Face and Image recognition for the masses

Ever wanted to search your entire image archive by typing `Peter' in the search box, and all the pictures with Peter's face in them turn up? Then, enter`Steffi Graf' in the text search box and all her pictures on the web turn up? Or, just upload a picture of a piece of jewelry to a site and it'll search the web for prices of this piece?

Riya.com comes a little closer to this dream. It's an introduction to what google might do with their new acquisition - Neven Vision - a company good at extracting information from photos. Google WAS talking to riya.com before, but I guess it didn't work out.

Discover Magazine has a good writeup on Riya here. Yeah, I still read some nerd print stuff. Coz the authors are more nerdy than some of the web-only types.

Anyway, riya.com just asks you to upload some pictures of your own to their website via a 43MB picture uploader software, and they'll recognize faces, objects, etc. in your photos. Then you can tag them in a number of ways, or riya will autotag them using information from other riya users who appeared in your photos.

Normally, I'd really scream about a site with features as powerful and unique like Riya's. But photos - wow! They're really personal, and people could do bad things with them. To top it all, I've a bad feeling about Riya - check out the bitchiness of Riya's CEO in his personal blog after Google bought Neven Vision instead of Riya. And note the `sour grapes' and incredibly bitchy comments made by the same CEO about Neven Vision and Google. With such bitchiness, I don't know whether I can trust the privacy statements or not. I don't even know whether this company has a future or not. A future in India, maybe, but a global future needs a broader perspective, I think, not the bitchiness demonstrated.

And another stupid, scary thing is, to use one of the modes of autotagging, it requires you to enter your google/yahoo/etc password and username to extract user information and contacts. Come on! That is disrespect of the crudest sense. They could just have an IMPORT CONTACTS function, instead of asking you for one of the most sacred things, your password to your gmail account and of course, your entire google accounts universe, including your credit card number in your checkout account and your personal search information.

So, after they asked for my google username and password, I decided to stop my picture uploading to Riya before it began. I've gotta wait till google's debut of this type of technology. And between google and a bitchy CEO, I'd trust google anytime if I had to.

The bottom line - How much does image recognition sharpen your axe? A whole lot, I think - tagging my 12,000 or more photos, is an IMPOSSIBLE task. With computer-aided tagging, I'd do it. And once the tagging is done, based on facial and object recognition, most of the new pictures would be tagged automatically based on previous object recognition data, unless I've got a new baby or new friends in the pictures. With google's network, perhaps some of your friends have elected to share their own face recognition metrics with every one of their gmail contacts, and I may not even have to manually tag many of my new friends.

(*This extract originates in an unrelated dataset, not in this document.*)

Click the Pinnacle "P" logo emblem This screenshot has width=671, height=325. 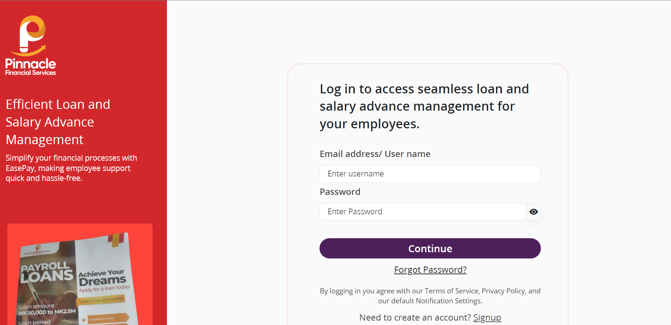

If you're a teacher and you'd have to take attendance, just snap away with your point and shoot, 3-4 pictures, and upload it, and there, all 30 of your students identified (unless someone made a funny face, but if he makes funny faces all the time, he'd be recognized too).

And if you found a nice boy and wanted to see how nice this boy really was, use your new K800, take a picture, and see whether this boy appears in some slut's blog as a `good partner'. Or, whether he appears in a picture of a Taliban training camp.

Obviously, with this, nobody can hide, nobody can run. It's pretty much beyond your control - photos usually are taken by friends, and you'd probably have appeared in photos before. Chances are a few of your friends upload the picture, and there - Mr. X identified - in name, with photos.

Doesn't bother me that much. Just hope that Google's CEO isn't as bitchy as Riya's.